|A device with a touchscreen and few buttons was obvious|
|By Thom Holwerda on 2012-08-26 10:28:31|
|In light of the jury verdict in Apple vs. Samsung, the one-liners and jokes flew back and forth. One in particular, by Dan Frakes, has been copied and pasted all over the web, and it goes like this: "When the iPhone debuted, it was widely criticized for having no buttons/keys. Now people think the iPhone's design is 'obvious'." This is a very common trend in this entire debate that saddens me to no end: the iPhone is being compared to simple feature phones, while in fact, it should be compared to its true predecessor: the PDA. PDAs have always done with few buttons.
I was a heavy PDA user back in the day, and have become somewhat of a collector of these devices over the past few years. I never partook in the PalmOS vs. PocketPC debates, since I saw merit in both, and as such, used them both heavily. PocketPC devices were more versatile and powerful than PalmOS devices, but this came at the price of a more complicated UI and the occasional stability issues (though those were not as bad as some make it out to be today).

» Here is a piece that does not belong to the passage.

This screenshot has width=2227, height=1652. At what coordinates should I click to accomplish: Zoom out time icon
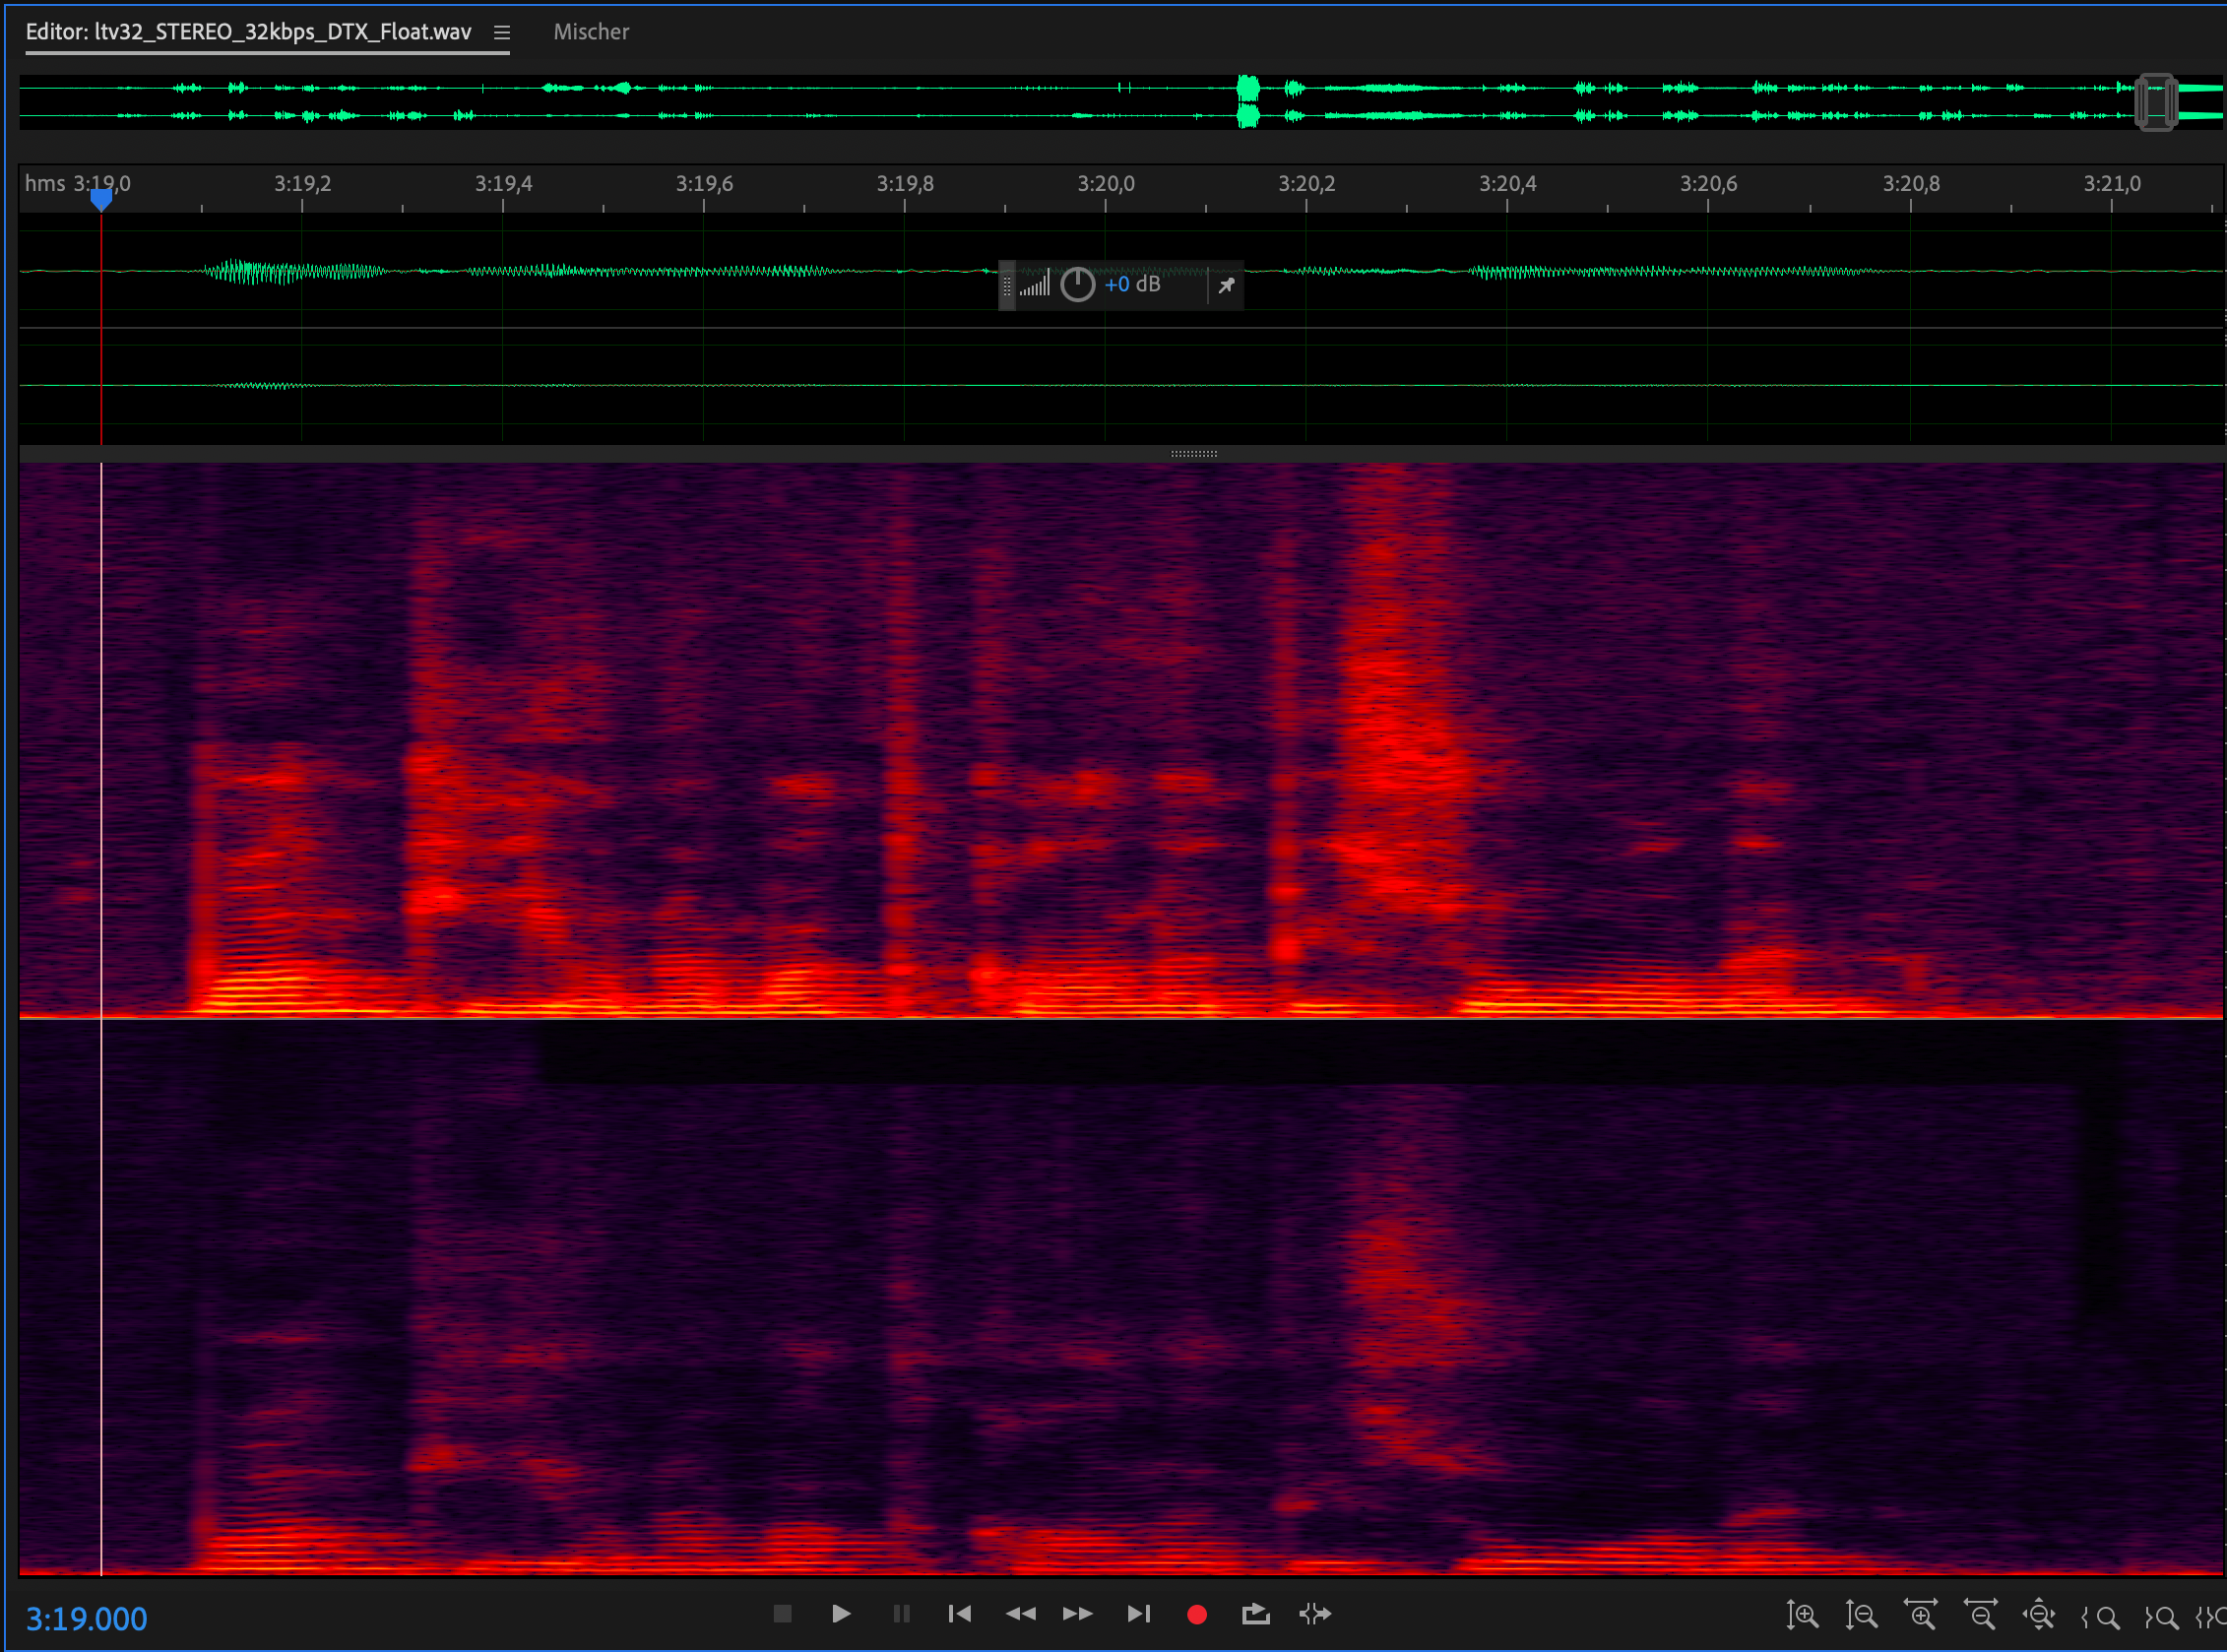coord(1980,1615)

With the phone aspect of smartphones being such a small part of how we use smartphones today, you'd think people were smart enough to see that the lineage of the iPhone - and Android and Windows Phone - does not come from buttoned-up feature phones, but from the minimalistic, buttoned-down PDAs of the late '90s and early 2000s. Here's a photo of a few random devices I grabbed from my collection, spanning the full spectrum of just that period (an LG Prada has been thrown in for completeness' sake, showing that even if you look at feature phones, Frakes' comment has little basis in fact). I didn't even have to look - I just grabbed a few random devices.
Consider this: since the jury ruled that the Epic 4G - a device with a keyboard - infringed Apple's iPhone design patents, all of the above could infringe as well. And they are 2-7 years older than the iPhone.
It surprises me that a well-respected and good technology writer and enthusiast like Dan Frakes is also part of the "let's-forget-all-about-the-PDA"-crowd. Random commenters and people on the street, sure - but knowledgeable technology enthusiasts? As a PDA enthusiast, I expect better.
I've complained about this before, but where does this sudden disregard for history come from? Why are PDAs suddenly that weird uncle you never talk about and only see at birthdays? During the heydays of the PDA, every nerd and geek I knew seemed to have one or more of these things, since they were incredibly powerful and versatile for their time, and it wasn't until Android grew up that modern smartphones (modern as in, iOS, Android, WP) managed to match the PDA's versatility.
This was a very common scenario for me on my beloved iPaq: I'd be watching a Futurama episode on my iPaq, streamed over my network from my PC, when an email arrived. I could pause the video, switch to my email client, read the email, and go to the link mentioned therein. After checking out the link in the browser, I could write and send a reply, and go back to watching the video where I left off. This was back when Google was still a search engine, and Apple was still busy not dying.
As a geek, I do not want history to be revised to make it seem as if mobile computing started with the iPhone and Android - I want credit to go where it's due: Palm. The Zoomer was the first fully touch-screen operated graphical PDA, in 1992 (before the Newton, even), and PalmOS is the common ancestor to all that came after it: PocketPC, iOS, Android, Windows Phone, and everything else.
The iPhone did not introduce the concept of a mobile device with a fully touch-screen operated user interface and few buttons. This was a concept ingrained in the mobile industry since the late '80s and early '90s, and acclaimed and/or popular technology enthusiasts like Dan Frakes, John Gruber, Marco Arment, and the countless others who retweeted this nonsense are doing the industry a huge disservice by ignoring this obvious fact.
Just to drive the point home: a device with a touchscreen and few buttons was obvious - at least to the millions and millions of happy PDA users.